Around 7,000 nurses at two of New York’s largest hospitals face a strike

Nurses at two of New York City’s largest hospitals were scheduled to go on strike Monday over pay and staffing levels after a weekend of negotiations without an agreement on a new contract.

The strike, scheduled to begin at 6 a.m., would involve up to 3,600 nurses at Mount Sinai Hospital in Manhattan and 3,500 at Montefiore Medical Center in the Bronx.

The New York State Nurses Association, which represents workers, said it was forced to take the drastic step because of chronic understaffing, which leaves nurses tending to too many patients.

“Nurses don’t want to go on strike. Bosses have urged us to strike by refusing to give serious consideration to our proposals to address the desperate crisis of insecure staffing that is harming our patients,” the union said in a statement late Sunday.
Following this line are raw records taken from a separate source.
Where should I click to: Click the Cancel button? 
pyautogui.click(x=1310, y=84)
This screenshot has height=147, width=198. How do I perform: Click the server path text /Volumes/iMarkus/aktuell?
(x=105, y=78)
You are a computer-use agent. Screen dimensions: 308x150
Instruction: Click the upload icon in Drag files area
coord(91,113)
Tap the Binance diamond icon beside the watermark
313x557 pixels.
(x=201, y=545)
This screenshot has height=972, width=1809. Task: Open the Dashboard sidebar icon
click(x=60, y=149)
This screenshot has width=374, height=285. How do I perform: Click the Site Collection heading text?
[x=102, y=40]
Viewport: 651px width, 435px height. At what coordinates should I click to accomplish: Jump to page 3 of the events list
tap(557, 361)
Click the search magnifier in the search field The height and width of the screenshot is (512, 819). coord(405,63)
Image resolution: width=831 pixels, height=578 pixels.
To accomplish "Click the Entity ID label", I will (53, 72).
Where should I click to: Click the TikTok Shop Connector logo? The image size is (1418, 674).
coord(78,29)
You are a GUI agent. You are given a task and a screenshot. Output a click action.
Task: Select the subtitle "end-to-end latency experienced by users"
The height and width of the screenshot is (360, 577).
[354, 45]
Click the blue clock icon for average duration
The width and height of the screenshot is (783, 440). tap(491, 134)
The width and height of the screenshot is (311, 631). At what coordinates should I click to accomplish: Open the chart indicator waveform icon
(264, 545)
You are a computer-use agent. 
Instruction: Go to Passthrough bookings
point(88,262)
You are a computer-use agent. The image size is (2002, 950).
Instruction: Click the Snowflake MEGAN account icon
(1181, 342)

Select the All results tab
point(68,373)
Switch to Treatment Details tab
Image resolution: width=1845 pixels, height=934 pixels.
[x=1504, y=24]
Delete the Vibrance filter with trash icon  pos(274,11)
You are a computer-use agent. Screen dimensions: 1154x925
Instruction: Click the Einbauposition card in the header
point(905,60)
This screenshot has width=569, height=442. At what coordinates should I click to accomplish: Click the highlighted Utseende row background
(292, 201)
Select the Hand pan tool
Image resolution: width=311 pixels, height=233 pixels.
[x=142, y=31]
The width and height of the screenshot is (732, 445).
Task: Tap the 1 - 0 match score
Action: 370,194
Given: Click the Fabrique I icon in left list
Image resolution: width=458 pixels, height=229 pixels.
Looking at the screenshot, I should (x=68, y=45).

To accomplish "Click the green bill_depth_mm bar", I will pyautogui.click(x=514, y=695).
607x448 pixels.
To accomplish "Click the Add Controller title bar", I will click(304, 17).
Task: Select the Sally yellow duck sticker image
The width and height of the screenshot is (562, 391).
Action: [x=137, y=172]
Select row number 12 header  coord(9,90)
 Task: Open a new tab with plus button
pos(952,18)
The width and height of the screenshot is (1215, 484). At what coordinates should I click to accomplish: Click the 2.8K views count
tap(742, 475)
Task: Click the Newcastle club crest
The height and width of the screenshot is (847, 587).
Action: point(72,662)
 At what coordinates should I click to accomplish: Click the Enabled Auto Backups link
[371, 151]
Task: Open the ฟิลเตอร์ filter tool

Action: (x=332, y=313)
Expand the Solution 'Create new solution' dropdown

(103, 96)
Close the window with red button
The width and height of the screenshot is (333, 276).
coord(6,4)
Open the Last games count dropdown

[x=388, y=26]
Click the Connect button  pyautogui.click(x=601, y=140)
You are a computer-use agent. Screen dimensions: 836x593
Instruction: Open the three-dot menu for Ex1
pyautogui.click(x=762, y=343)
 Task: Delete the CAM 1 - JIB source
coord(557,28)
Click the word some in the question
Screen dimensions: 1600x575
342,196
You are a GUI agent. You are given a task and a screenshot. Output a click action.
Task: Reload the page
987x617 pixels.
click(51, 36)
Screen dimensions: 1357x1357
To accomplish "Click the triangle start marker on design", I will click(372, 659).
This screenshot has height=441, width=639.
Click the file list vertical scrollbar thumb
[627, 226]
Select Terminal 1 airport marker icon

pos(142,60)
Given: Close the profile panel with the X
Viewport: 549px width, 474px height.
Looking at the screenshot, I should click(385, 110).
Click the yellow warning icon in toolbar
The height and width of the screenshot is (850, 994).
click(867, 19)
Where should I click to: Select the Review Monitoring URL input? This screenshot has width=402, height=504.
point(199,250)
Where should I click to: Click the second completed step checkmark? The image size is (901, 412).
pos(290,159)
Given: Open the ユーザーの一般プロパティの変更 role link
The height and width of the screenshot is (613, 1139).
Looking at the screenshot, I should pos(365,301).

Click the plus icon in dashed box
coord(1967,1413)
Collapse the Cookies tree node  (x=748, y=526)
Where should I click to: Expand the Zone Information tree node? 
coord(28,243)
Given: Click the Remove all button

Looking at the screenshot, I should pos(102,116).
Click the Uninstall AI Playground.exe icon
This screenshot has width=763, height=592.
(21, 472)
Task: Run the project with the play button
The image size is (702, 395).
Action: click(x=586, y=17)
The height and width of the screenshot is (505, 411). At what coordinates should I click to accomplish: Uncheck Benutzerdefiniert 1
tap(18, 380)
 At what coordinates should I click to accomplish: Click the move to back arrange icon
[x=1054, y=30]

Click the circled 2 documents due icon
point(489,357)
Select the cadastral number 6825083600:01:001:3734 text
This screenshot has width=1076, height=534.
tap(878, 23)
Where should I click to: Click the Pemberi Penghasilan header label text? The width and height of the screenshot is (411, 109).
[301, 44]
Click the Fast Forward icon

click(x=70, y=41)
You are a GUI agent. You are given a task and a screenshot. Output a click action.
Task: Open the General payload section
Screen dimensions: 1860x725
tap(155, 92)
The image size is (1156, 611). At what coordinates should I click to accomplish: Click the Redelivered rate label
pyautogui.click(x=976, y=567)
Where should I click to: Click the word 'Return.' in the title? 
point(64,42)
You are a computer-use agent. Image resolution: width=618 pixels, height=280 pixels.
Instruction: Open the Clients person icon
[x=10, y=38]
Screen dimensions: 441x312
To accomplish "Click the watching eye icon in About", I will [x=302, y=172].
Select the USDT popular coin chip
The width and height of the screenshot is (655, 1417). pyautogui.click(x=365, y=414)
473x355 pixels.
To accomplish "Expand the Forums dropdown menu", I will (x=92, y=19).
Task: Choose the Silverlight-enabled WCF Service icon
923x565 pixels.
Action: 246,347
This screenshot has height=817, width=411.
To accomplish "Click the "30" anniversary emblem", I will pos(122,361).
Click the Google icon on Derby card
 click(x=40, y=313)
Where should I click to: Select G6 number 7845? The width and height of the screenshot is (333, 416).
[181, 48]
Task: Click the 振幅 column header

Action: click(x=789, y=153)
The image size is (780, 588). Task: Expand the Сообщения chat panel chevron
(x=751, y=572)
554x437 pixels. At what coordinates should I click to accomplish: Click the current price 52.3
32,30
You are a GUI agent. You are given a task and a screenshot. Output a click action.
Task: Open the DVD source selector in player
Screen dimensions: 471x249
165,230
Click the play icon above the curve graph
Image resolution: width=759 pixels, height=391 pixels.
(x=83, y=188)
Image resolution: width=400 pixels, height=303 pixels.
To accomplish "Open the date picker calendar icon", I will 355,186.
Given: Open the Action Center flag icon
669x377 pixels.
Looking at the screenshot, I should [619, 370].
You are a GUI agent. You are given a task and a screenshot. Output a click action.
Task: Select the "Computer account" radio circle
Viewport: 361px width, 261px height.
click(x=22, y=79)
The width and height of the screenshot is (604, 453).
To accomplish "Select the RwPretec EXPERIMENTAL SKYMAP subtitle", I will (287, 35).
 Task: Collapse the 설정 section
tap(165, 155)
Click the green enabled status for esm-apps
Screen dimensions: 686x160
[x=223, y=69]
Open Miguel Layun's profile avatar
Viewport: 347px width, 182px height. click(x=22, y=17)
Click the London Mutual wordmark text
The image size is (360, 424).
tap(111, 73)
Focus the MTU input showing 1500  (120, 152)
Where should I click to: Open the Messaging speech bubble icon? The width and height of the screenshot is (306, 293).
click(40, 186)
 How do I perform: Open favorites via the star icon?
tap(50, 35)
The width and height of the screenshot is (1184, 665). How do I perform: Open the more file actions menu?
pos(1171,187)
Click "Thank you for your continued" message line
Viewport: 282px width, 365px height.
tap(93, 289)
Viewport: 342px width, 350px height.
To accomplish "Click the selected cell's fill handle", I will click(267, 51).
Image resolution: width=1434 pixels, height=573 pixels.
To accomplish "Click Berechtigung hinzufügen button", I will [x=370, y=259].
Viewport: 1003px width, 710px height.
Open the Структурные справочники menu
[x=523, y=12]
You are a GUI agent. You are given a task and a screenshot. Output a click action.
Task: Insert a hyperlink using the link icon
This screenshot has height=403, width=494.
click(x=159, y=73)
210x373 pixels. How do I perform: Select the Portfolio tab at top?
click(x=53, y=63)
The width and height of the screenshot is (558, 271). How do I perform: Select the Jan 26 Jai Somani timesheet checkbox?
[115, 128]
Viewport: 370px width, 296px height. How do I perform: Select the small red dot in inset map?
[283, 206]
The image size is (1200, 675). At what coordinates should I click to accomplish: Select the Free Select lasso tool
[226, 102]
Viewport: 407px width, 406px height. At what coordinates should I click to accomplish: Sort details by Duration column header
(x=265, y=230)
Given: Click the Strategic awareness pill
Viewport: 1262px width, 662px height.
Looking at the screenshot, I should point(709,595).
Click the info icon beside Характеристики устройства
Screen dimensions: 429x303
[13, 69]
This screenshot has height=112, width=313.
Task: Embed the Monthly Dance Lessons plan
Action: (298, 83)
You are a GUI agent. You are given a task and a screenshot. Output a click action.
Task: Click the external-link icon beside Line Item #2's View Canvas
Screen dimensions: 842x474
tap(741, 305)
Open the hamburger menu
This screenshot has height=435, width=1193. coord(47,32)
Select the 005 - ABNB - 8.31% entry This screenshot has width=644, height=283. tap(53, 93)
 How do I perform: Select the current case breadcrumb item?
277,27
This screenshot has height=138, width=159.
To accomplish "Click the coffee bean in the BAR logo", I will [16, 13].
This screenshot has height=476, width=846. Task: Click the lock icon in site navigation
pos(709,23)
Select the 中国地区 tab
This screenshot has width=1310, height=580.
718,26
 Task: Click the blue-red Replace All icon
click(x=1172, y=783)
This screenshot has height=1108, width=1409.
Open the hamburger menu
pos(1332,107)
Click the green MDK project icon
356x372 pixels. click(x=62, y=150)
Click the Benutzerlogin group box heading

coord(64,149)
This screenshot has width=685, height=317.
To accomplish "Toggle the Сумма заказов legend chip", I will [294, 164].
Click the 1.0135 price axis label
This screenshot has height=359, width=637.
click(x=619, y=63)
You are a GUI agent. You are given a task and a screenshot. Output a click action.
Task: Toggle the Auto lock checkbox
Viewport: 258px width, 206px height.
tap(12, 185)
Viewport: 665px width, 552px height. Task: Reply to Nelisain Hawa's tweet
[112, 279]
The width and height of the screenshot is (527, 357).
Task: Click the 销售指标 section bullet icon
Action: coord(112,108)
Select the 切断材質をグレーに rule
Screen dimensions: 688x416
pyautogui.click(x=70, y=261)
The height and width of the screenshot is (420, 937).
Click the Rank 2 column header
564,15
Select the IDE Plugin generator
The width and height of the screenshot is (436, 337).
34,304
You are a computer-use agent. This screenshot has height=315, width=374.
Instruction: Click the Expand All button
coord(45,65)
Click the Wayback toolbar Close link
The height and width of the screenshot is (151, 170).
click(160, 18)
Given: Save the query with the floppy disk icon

Hospitals have prepared for a strike by transferring patients, redirecting ambulances to other facilities, postponing non-emergency medical procedures and temporarily hiring staff.

Gov. Kathy Hochul late Sunday called on the union and hospitals to submit their dispute to binding arbitration.

The Montefiore government said in a statement that it was prepared to have an arbitrator settle the contract “to achieve a fair outcome”.

The union did not immediately accept the proposal. A statement said Hochul, a Democrat, “should listen to the frontline COVID Foster heroes and respect our federally protected labor and collective bargaining rights.”

Montefiore and Mount Sinai are the latest in a group of hospitals whose contracts with the union expired at the same time. The Nurses Association initially warned it would hit everyone at once – a potential disaster even in a city with as many hospitals as New York.

But gradually the other hospitals reached agreements with the union as the deadline approached.

Nurses at New York-Presbyterian Hospital on Saturday ratified a deal that will give them pay rises of 7%, 6% and 5% over the next three years while increasing headcount. This deal, covering 4,000 nurses, was seen as a template for negotiations with other hospital systems.

Nurses at two facilities in the Mount Sinai system also agreed to tentative contracts on Sunday. But negotiations continued at the system’s flagship hospital on Manhattan’s east side.

The Mount Sinai government said in a statement that the union’s focus on staff-to-patient ratios “ignores the progress we have made to recruit and hire more new nurses, despite a global medical staff shortage that is expanding affecting hospitals across the country”.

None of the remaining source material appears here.